As part of the expanded effort, the IRS’s Security Summit partners will open a new Identity Theft Tax Refund Fraud Information Sharing and Analysis Center, or ISAC. The project’s initial stages will begin next year. The ISAC will eventually provide an improved early warning system to spot emerging identity theft schemes and share the information among the partners in the Security Summit so they can quickly put safeguards in place.

“While we will likely not have all state signatories to the ISAC finalized by the start of tax season 2017, the capability will largely be in place,” said H&R Block president and CEO Bill Cobb. “Our momentum is irreversible and the ISAC will do much to synthesize and share information among all the players.”

Early Successes
The IRS pointed to some success already in battling stolen identity refund fraud as a result of the Security Summit’s efforts. The number of people who filed affidavits with the IRS claiming they were ID theft victims fell 50 percent during the first nine months of this year compared to 2015. The number of new affidavits filed declined to 237,750 compared to 512,278 for the first nine months of 2015.

IRS statistics point to a close to 50 percent drop in the number of fraudulent returns that found their way into government tax-processing systems. Through September 2016, the IRS stopped 787,000 confirmed identity theft returns, totaling more than $4 billion. For the same nine-month period last year, the IRS stopped 1.2 million confirmed identity theft returns, totaling approximately $7.2 billion.

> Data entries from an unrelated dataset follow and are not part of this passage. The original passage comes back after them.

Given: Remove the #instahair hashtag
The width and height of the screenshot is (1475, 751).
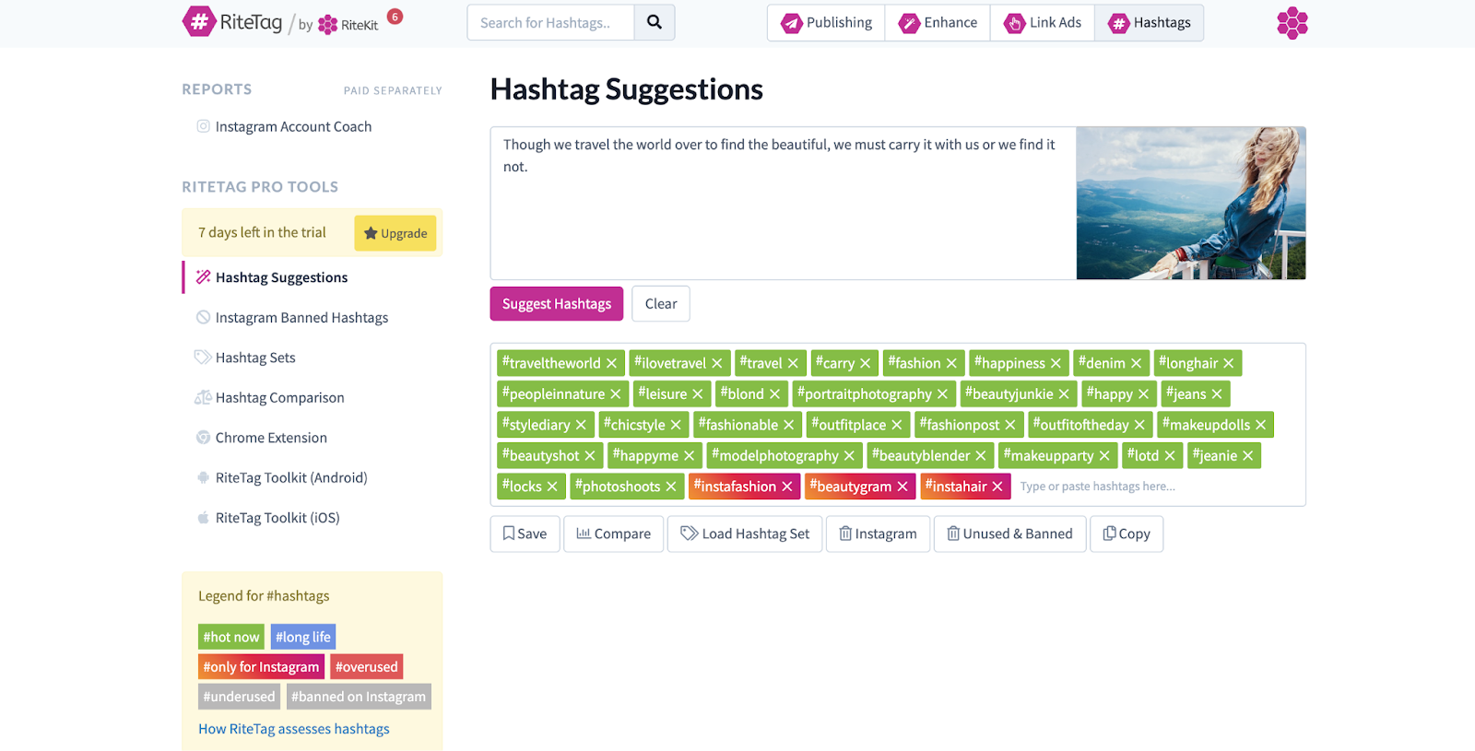Looking at the screenshot, I should pyautogui.click(x=997, y=487).
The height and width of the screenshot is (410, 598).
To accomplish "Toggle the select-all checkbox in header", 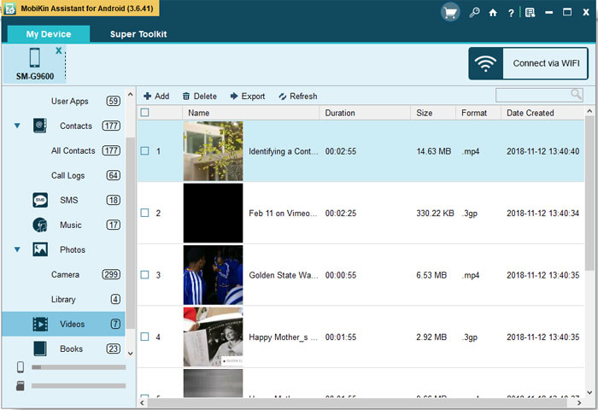I will pos(144,113).
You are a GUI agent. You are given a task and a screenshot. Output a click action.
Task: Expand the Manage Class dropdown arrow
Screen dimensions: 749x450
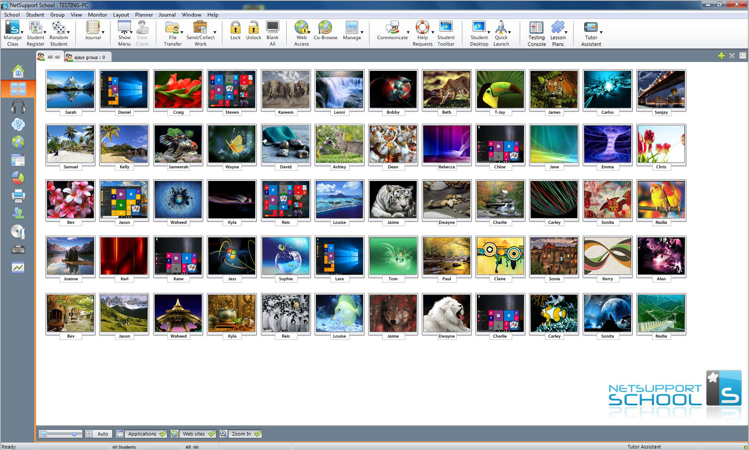tap(22, 32)
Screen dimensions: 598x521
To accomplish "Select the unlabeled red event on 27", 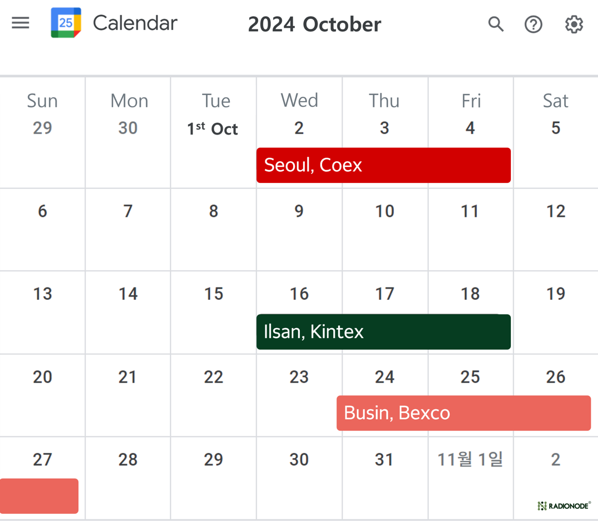I will [39, 496].
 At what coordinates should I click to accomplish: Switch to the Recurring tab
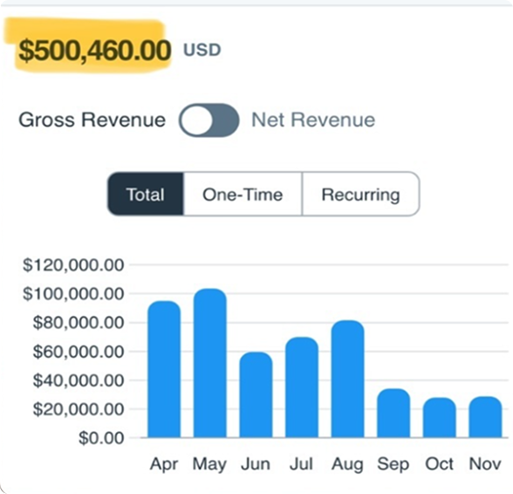click(x=361, y=194)
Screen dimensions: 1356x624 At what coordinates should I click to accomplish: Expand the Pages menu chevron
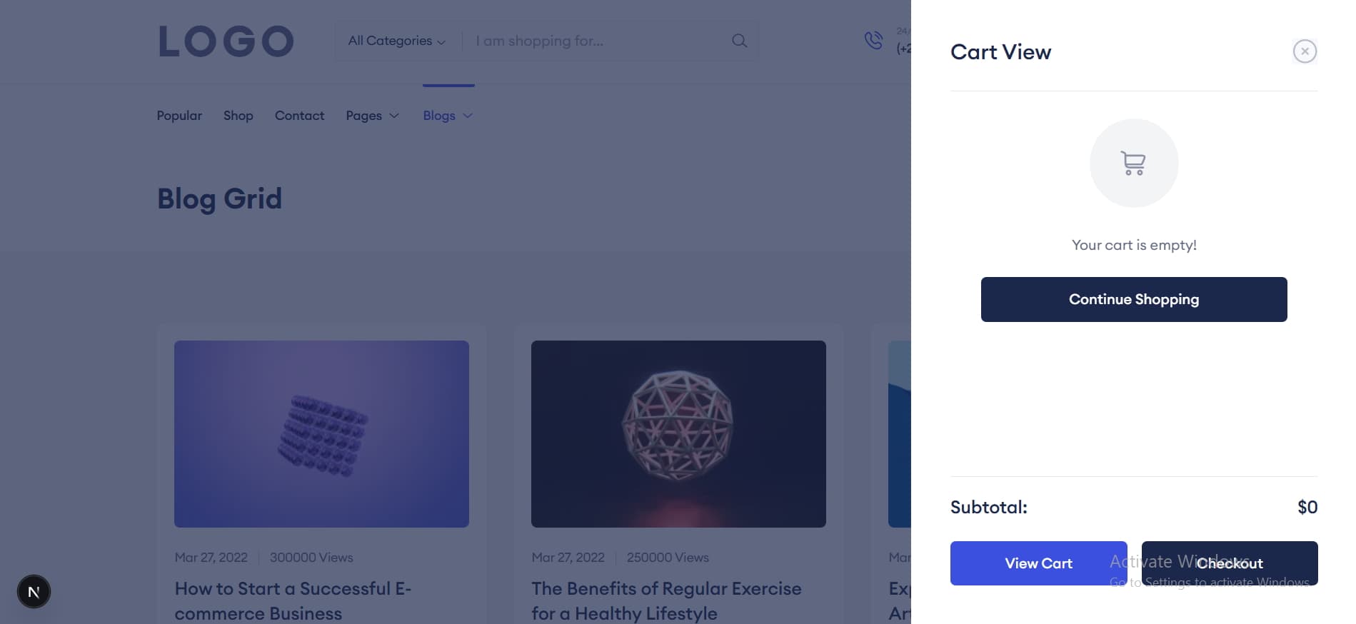pyautogui.click(x=394, y=116)
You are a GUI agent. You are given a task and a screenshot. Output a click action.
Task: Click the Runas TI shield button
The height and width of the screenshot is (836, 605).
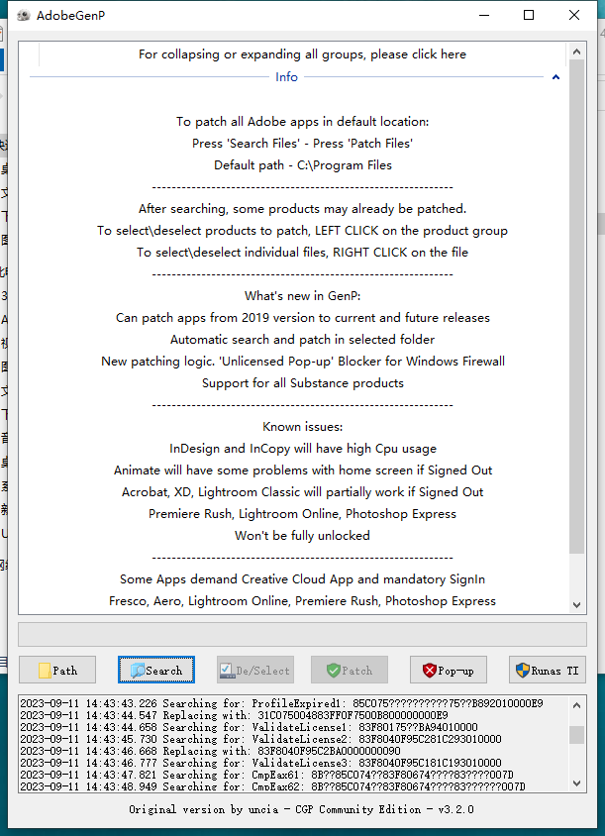[x=547, y=671]
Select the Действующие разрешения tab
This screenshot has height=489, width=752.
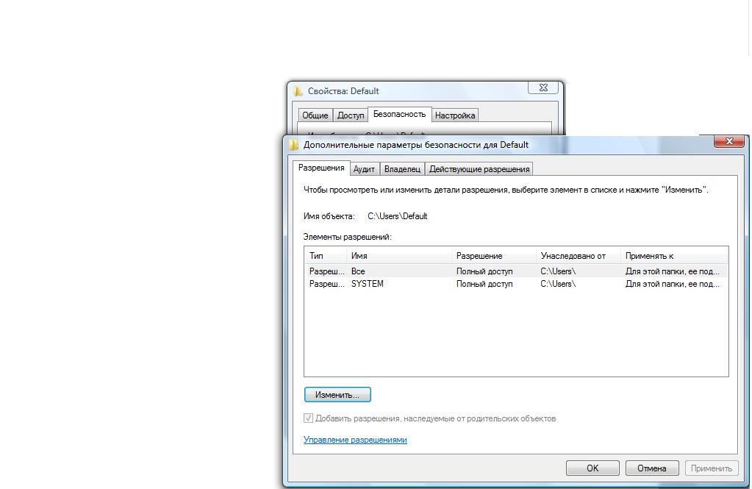[479, 169]
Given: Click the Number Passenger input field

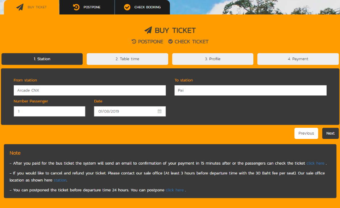Looking at the screenshot, I should coord(49,111).
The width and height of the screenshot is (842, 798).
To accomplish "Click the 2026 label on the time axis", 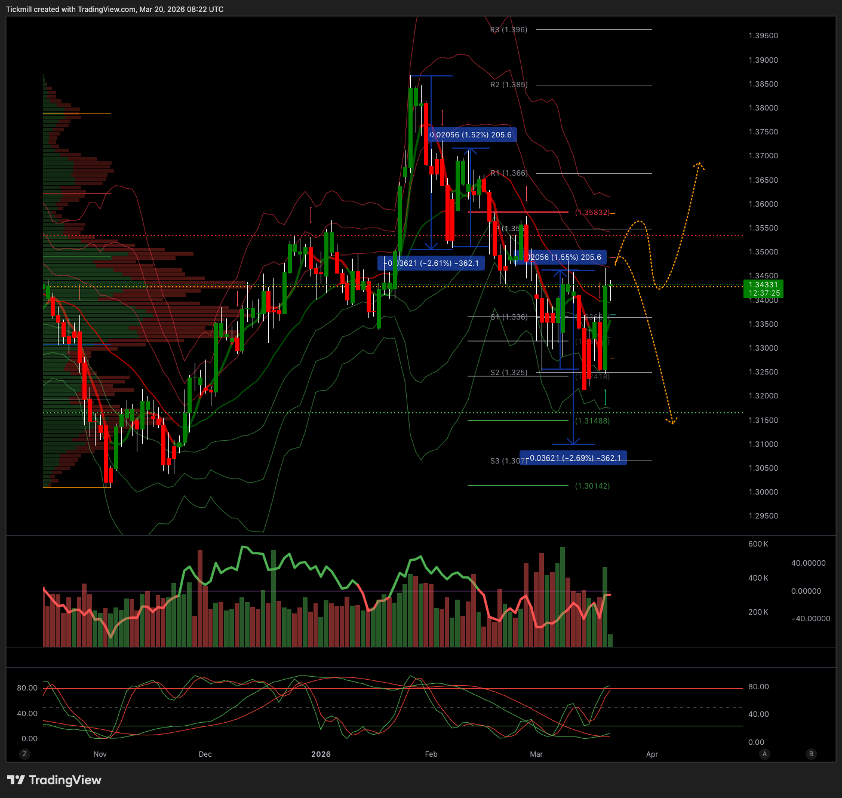I will point(321,754).
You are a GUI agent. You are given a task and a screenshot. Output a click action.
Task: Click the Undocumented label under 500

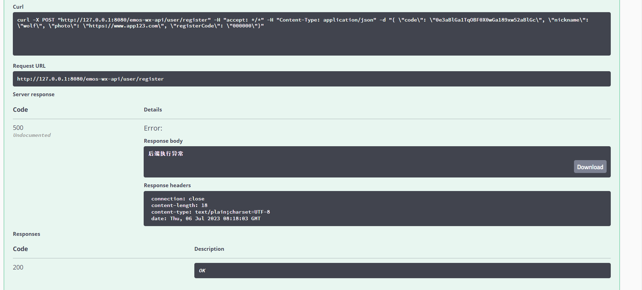pos(32,135)
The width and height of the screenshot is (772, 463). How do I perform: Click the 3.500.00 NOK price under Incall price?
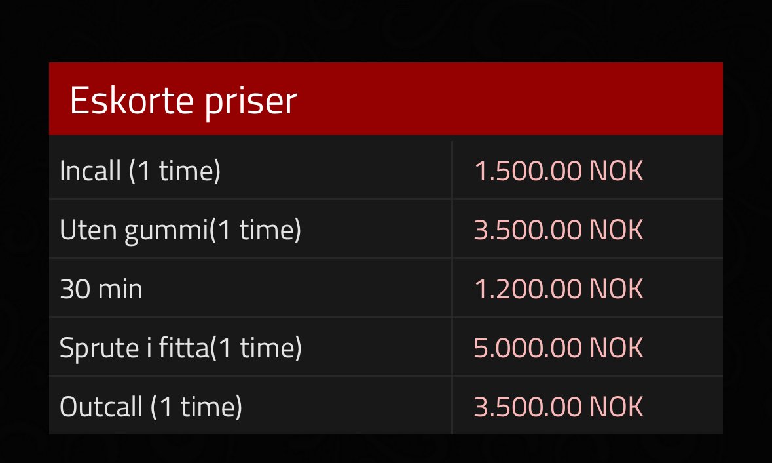(559, 230)
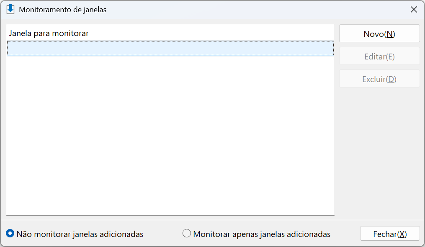This screenshot has width=425, height=247.
Task: Click the 'Não monitorar janelas adicionadas' label text
Action: coord(80,234)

The number of bank partners in the security program increased to 620 financial institutions from 514 institutions last year, allowing internal processes to continue improving. The total number of suspicious tax refunds stopped by banks and returned to the IRS fell more than 50 percent, to 108,539 in 2016 compared to 243,361 in 2015. The dollar amount of suspect refunds dropped to $239 million in 2016 from $829 million in 2015.

The IRS’s partners in the tax prep industry and state tax authorities provided information that helped the IRS improve its fraud filters and stop more bad tax returns, including 57,000 that would have otherwise bypassed the IRS’s processing filters. Several new data elements that have already been shared on tax returns from the IRS’s Security Summit partners enabled the agency to stop over 74,000 suspicious returns, representing over $372 million in refunds that the IRS prevented from being paid.

Koskinen is calling on tax professionals, taxpayers and the tax industry to follow up on this success. “We also need to continue our work to make sure taxpayers and tax return preparers are doing everything they can to protect themselves against identity theft. I can’t stress enough how important this is,” he said. “Stolen identity refund fraud touches nearly everyone, and we all have a part to play in stopping it. So in 2017 the Security Summit Group will continue its public awareness campaign aimed at getting taxpayers to take more data security precautions. We’re also encouraging everyone to learn how to recognize and avoid scammers who try to trick people into disclosing personal financial data such as Social Security numbers or credit card numbers—either over the phone or by email. That’s critical to keeping this very sensitive information from falling into the wrong hands.”